SharePoint can be an excellent fit for managing business processes. Users often have existing experience with SharePoint, or with adjacent technologies such as OneDrive or DropBox. SharePoint as a platform has expansive potential for introducing the latest technologies to your business processes.
When you choose to manage a business process in SharePoint, you are deciding to use a platform that is both simple and deeply extensible.
One core benefit of SharePoint is that it is a world-class solution designed to be the best place to host documents. SharePoint as a platform is deeply integrated with the Office 365 suite of products, including both common business apps such as Word and Excel, but also cutting-edge workflow design tools such as Microsoft Flow. SharePoint is constantly being improved by Microsoft, and has recently benefited from a new, revised 'Modern' experience and interface update.
With SharePoint, lists and document libraries are both enabled for multi-user editing, meaning that many users can edit lists and documents simultaneously through real-time remote collaboration. SharePoint as a collaboration tool means that users can be aware of who else is editing a file, and see their updates in real-time, preventing overwritten changes while both progressing on a shared document together.

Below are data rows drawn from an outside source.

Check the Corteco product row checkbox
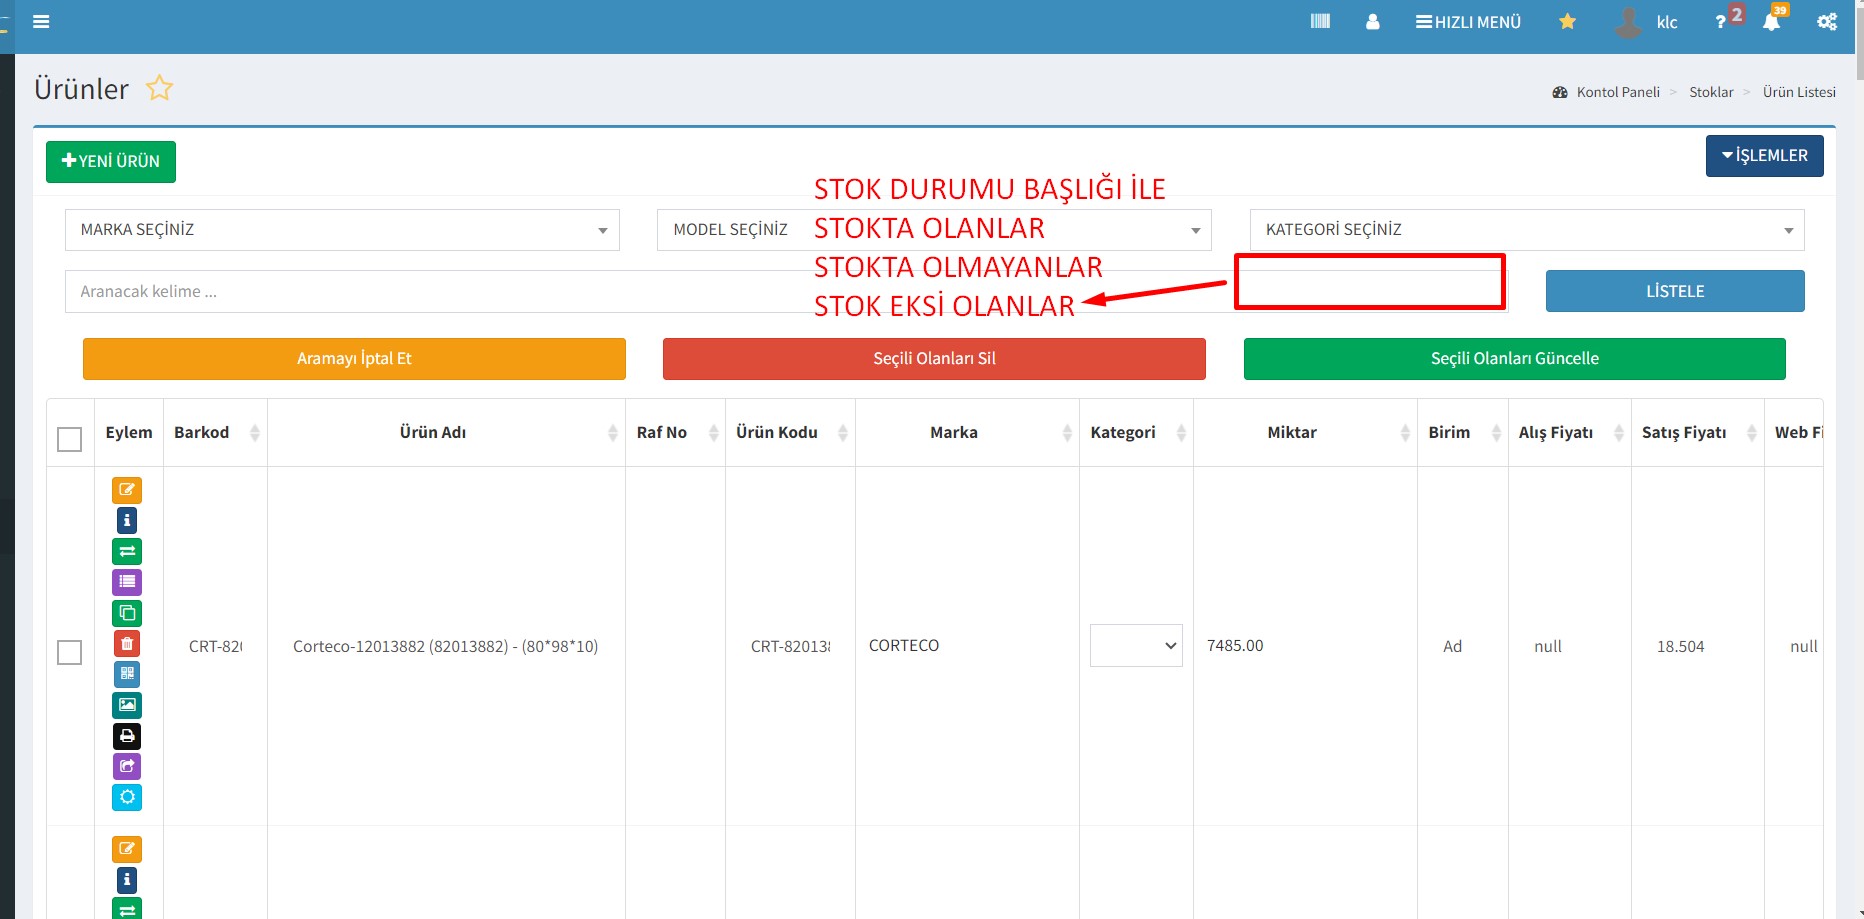Image resolution: width=1864 pixels, height=919 pixels. (x=70, y=652)
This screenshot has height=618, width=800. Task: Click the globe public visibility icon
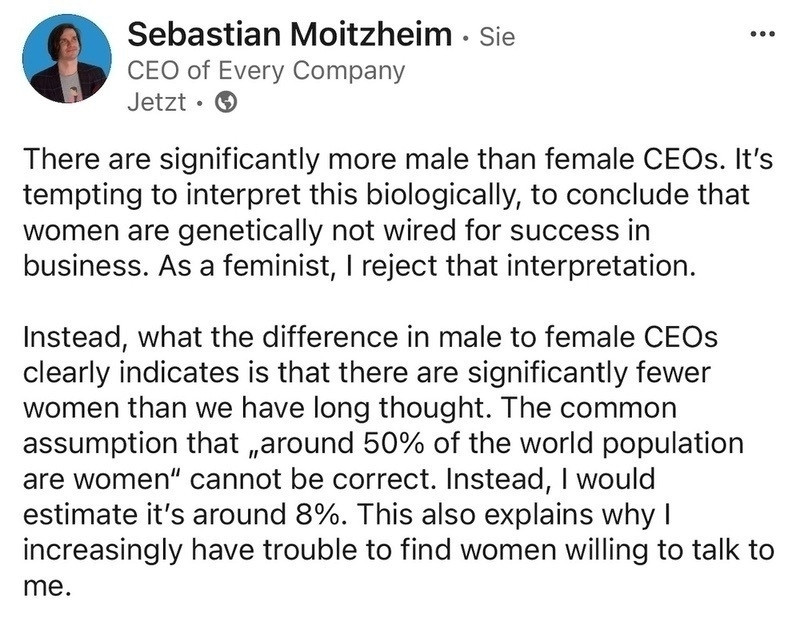pyautogui.click(x=227, y=102)
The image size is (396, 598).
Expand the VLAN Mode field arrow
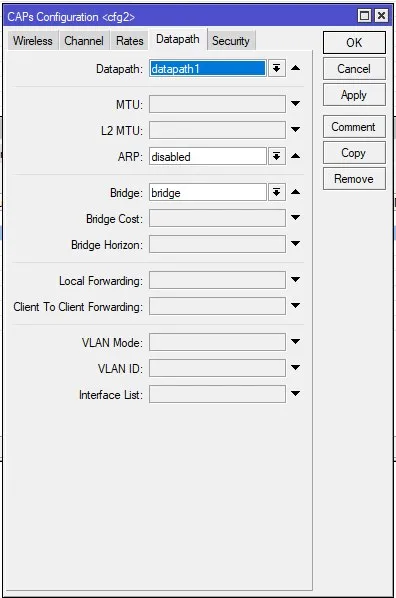295,341
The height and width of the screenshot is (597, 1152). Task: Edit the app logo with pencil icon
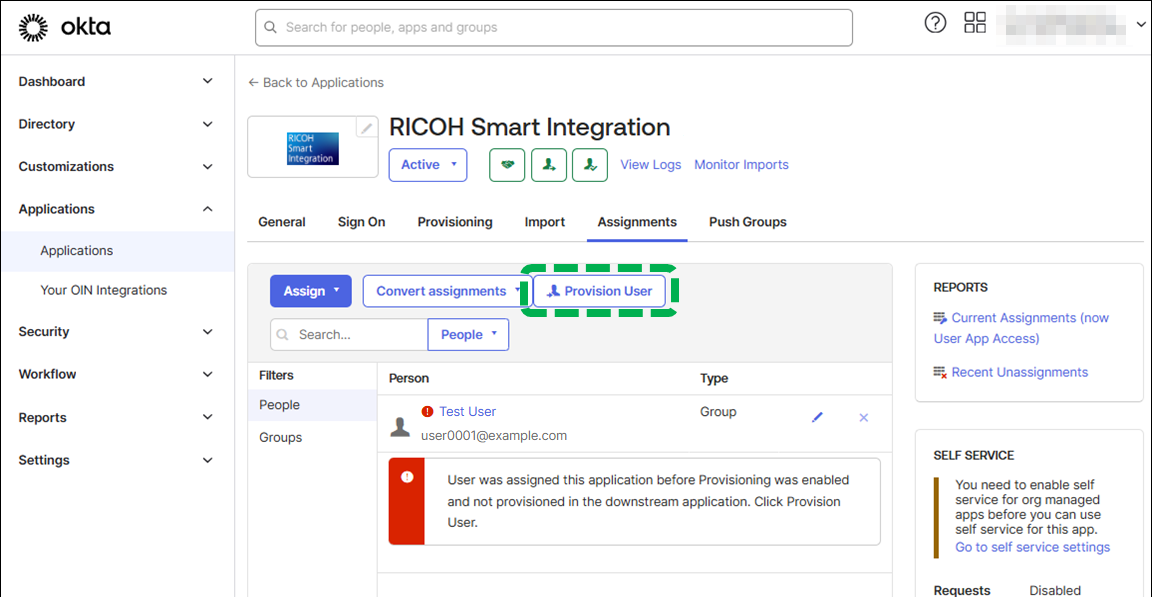point(367,128)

External users, such as clients or contractors, can even visit pre-approved secure areas of your corporate SharePoint intranet. Limited to a site, a single list, or even a single folder or file within a document library, you can ensure your guest users can access only what they need to. Settings can limit access to view-only or download-only, or even set permissions to expire after a time duration.
SharePoint is often a great fit for business processes, enabling these processes to reach out to external clients or contractors, and enabling users to simultaneously work on documents together. As a platform, it benefits from constant innovation including and beyond the familiar Office suite of products.

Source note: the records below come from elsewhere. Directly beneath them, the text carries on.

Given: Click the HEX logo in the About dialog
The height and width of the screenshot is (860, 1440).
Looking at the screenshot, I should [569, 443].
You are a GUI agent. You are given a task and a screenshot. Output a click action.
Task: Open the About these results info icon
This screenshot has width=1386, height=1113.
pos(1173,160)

Third-party add-ons such as DocuSign can be leveraged to manage legally-binding approval processes. The completed, signed document is automatically backed up in both SharePoint and DocuSign.

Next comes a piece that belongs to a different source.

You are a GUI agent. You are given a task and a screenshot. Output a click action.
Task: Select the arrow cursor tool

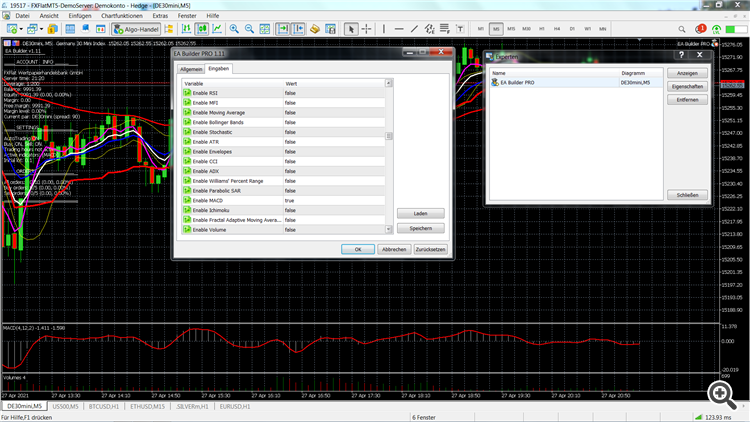point(350,29)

What can we do with SharePoint Business Processes?
With data and documents hosted in SharePoint, the possibilities for improving business processes are nearly limitless. Using Microsoft's cutting-edge workflow technology, we can implement anything from dashboards to keep workers apprised of the status of their business processes, to semi-automations which can make repetitive or standardized tasks easier to execute.
Depending on whether the process is document-centric or not, we will set up the business process as either a list or a library. Then, using additional columns or 'metadata' (data about data—for instance the status of a document) we can set up a wide variety of workflow actions or triggers.
Workflow triggers can include, but are certainly not limited to dates. For instance, if a document exceeds or comes within a week of its due date, send a reminder to a user. This method can be used for managing contract renewals — alerting the responsible role of a required action when it comes time to do so.
Another example is timesheets. Using SharePoint forms, users can submit timesheets to a SharePoint list, complete with hours details or hours allocations per-project. These entries can then be filed per pay period according to the date of the timesheet, and even filed according to project. Calculated summaries can be extracted to show hours worked per user per project.
SharePoint offers nearly limitless opportunities for managing business processes collaboratively. We often mix, match, and customize existing actions provided by Microsoft to suit your process precisely.